NLTK

Mon Aug 6 20:41:21 EDT 2018

On Fri, 03 Aug 2018 07:49:40 +0000, mausg wrote:

> I like to analyse text. my method consisted of something like
> words=text.split(), which would split the text into space-seperated
> units. 

In natural language, words are more complicated than just space-separated 
units. Some languages don't use spaces as a word delimiter. Some don't 
use word delimiters at all. Even in English, the we have *compound words* 
which exist in three forms:

- open: "ice cream"
- closed: "notebook"
- hyphenated: "long-term"

Recognising open compound words is difficult. "Real estate" is an open 
compound word, but "real cheese" and "my estate" are both two words.

Another problem for English speakers is deciding whether to treat 
contractions as a single word, or split them?

"don't" --> "do" "n't"

"they'll" --> "they" "'ll"

Punctuation marks should either be stripped out of sentences before 
splitting into words, or treated as distinct tokens. We don't want 
"tokens" and "tokens." to be treated as distinct words, just because one 
happened to fall at the end of a sentence and one didn't.

> then I tried to use the Python NLTK library, which had alot of
> features I wanted, but using `word-tokenize' gives a different
>  answer.-
> 
> What gives?.

I'm pretty sure the function isn't called "word-tokenize". That would 
mean "word subtract tokenize" in Python code. Do you mean word_tokenize?

Have you compared the output of the two and looked at how they differ?

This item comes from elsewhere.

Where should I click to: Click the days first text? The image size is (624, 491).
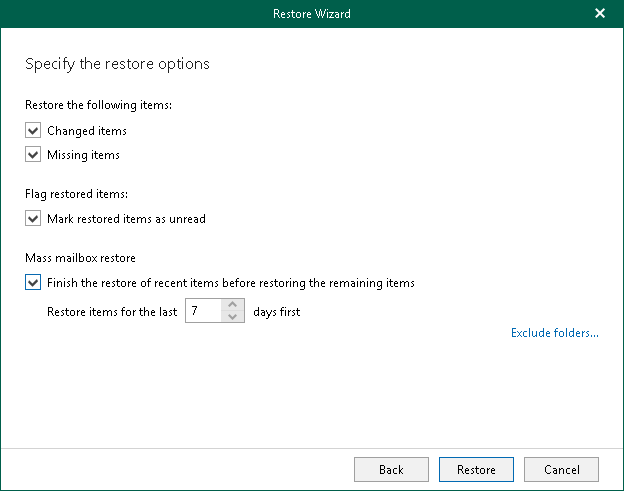pos(275,312)
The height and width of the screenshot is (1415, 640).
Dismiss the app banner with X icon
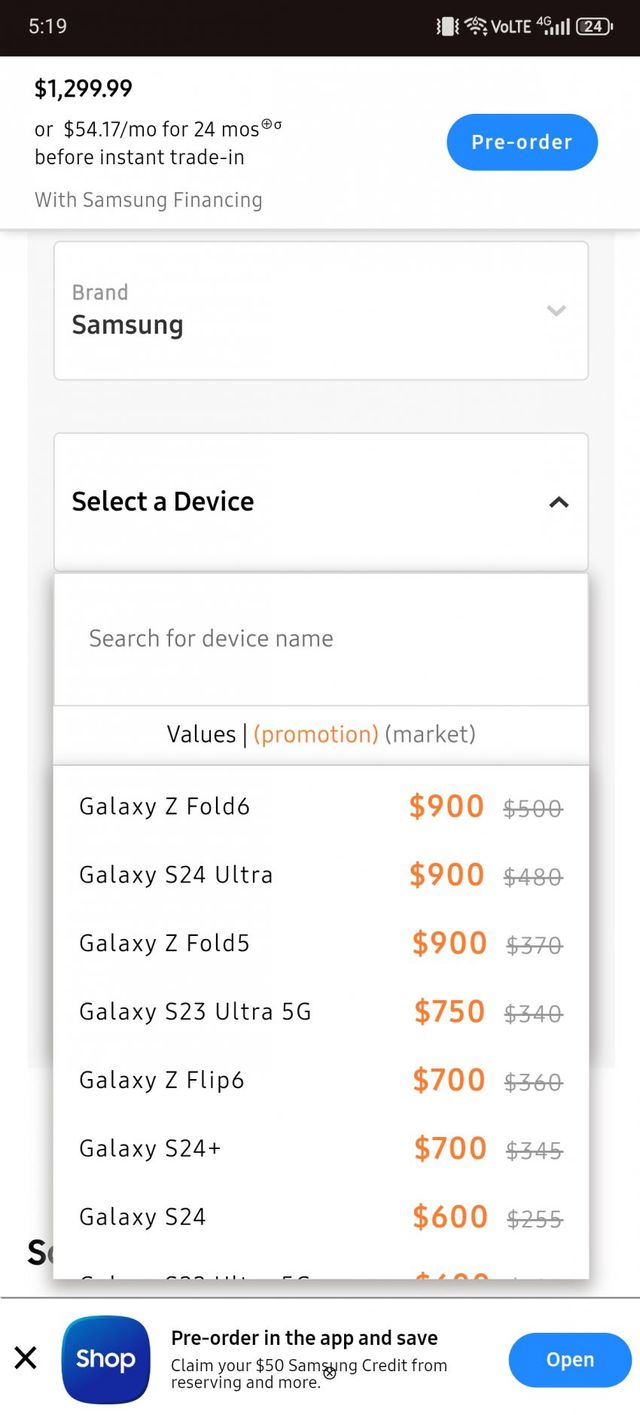(x=26, y=1358)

If 
there is too much output to compare by eye, you could convert to sets and 
check the set difference.

Or try reading the documentation for word_tokenize:

http://www.nltk.org/api/nltk.tokenize.html#nltk.tokenize.treebank.TreebankWordTokenizer

-- 
Steven D'Aprano
"Ever since I learned about confirmation bias, I've been seeing
it everywhere." -- Jon Ronson